It has been said that a chain is only as strong as its weakest link. In the time of COVID-19, the more apt analogy is that we are only as safe from the virus as those most vulnerable in our society. 

Since the outbreak began in the US, the speculation that COVID-19 would have an inequitable impact on our population has been well documented. As we descend further into the crisis, however, we are realizing just how profoundly our nation’s history of systemic racism is compounding the impact of the virus as it ravages communities of color, not just across the country, but also closer to home.
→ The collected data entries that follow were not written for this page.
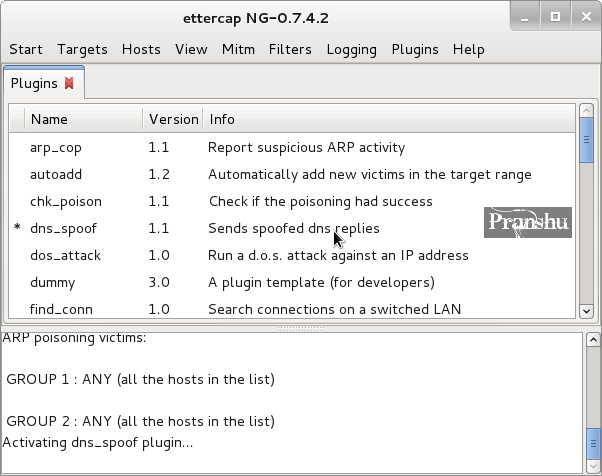Select the chk_poison plugin row
This screenshot has height=476, width=602.
pyautogui.click(x=292, y=201)
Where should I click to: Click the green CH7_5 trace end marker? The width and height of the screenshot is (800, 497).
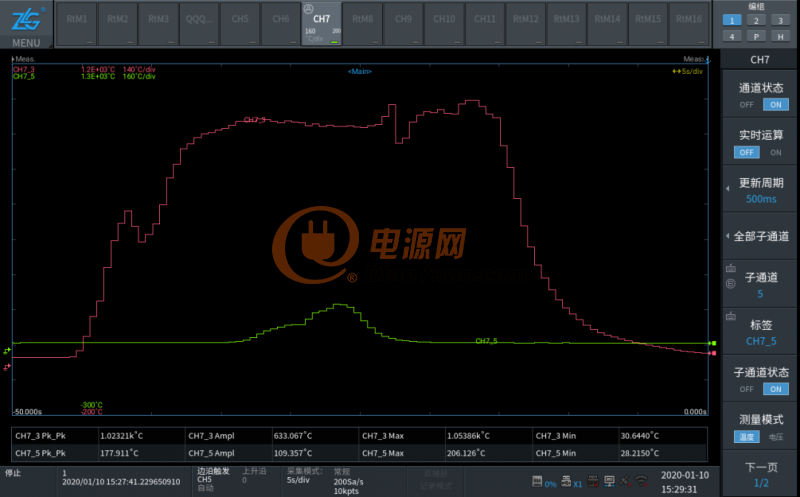pyautogui.click(x=713, y=344)
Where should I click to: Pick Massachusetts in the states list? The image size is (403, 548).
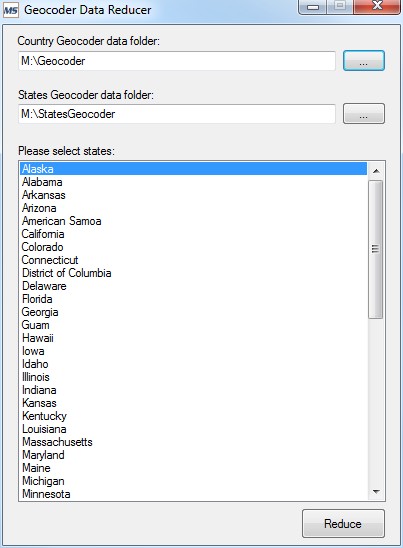point(193,442)
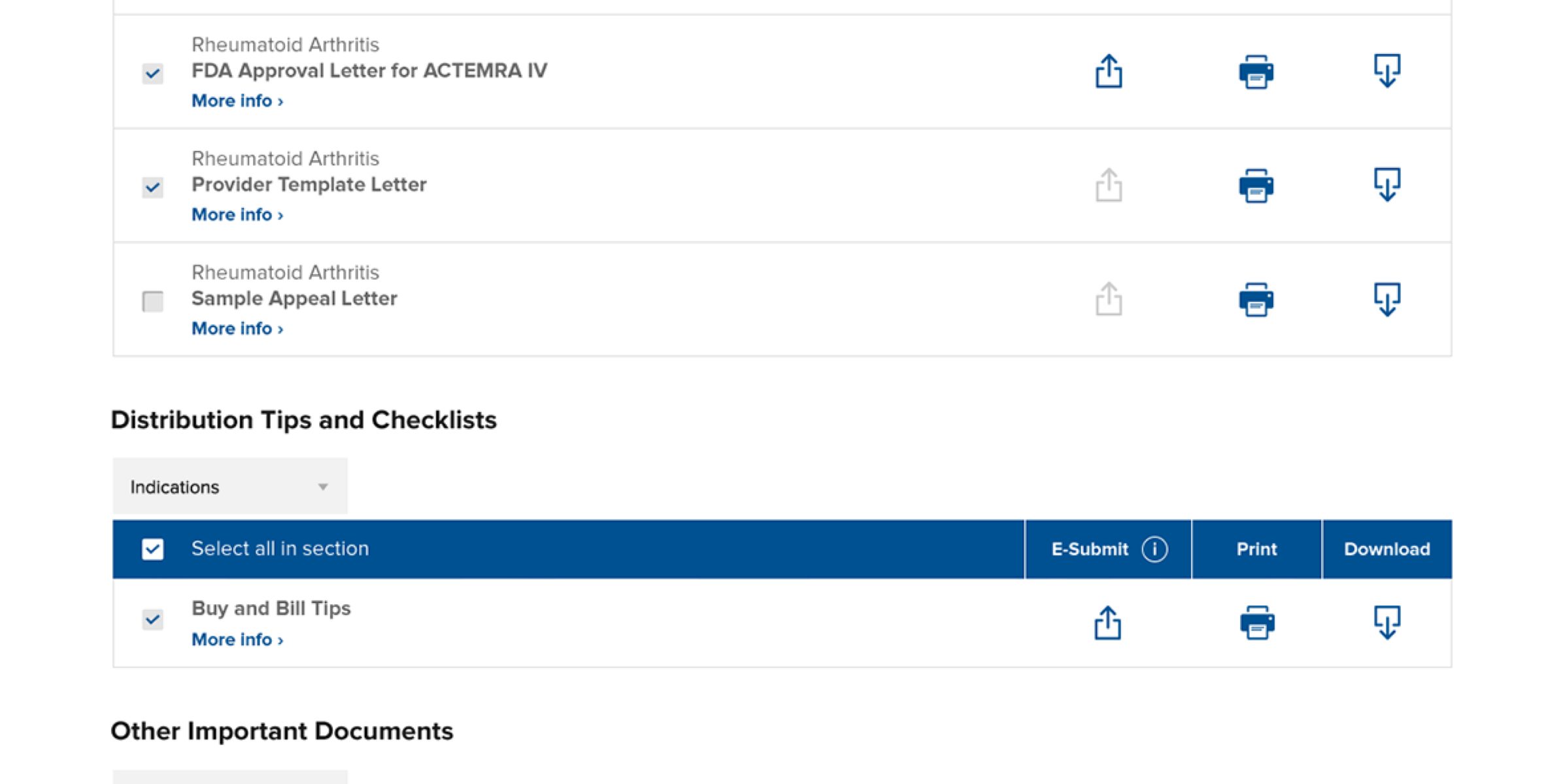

For example, with 92 per 10,000 cases, Chelsea, Massachusetts has one of the highest per capita infection rates in the country. This town of 40,000 mostly Latinx people just east of Logan airport has infection rates just behind several boroughs in New York City.  Other communities of color in the Commonwealth–including Lawrence, Everett, and Mattipan–are reporting similarly high rates of infection. Multiple Native American reservation communities across the country–including the Zia and San Felipe Pueblos, as well as the Navajo Nation–have also reported a staggering number of confirmed cases per capita. And that is just confirmed cases. Due to a lack of available testing, and in particular community-based testing, it is certain that the magnitude of infection is significantly higher than what has been reported.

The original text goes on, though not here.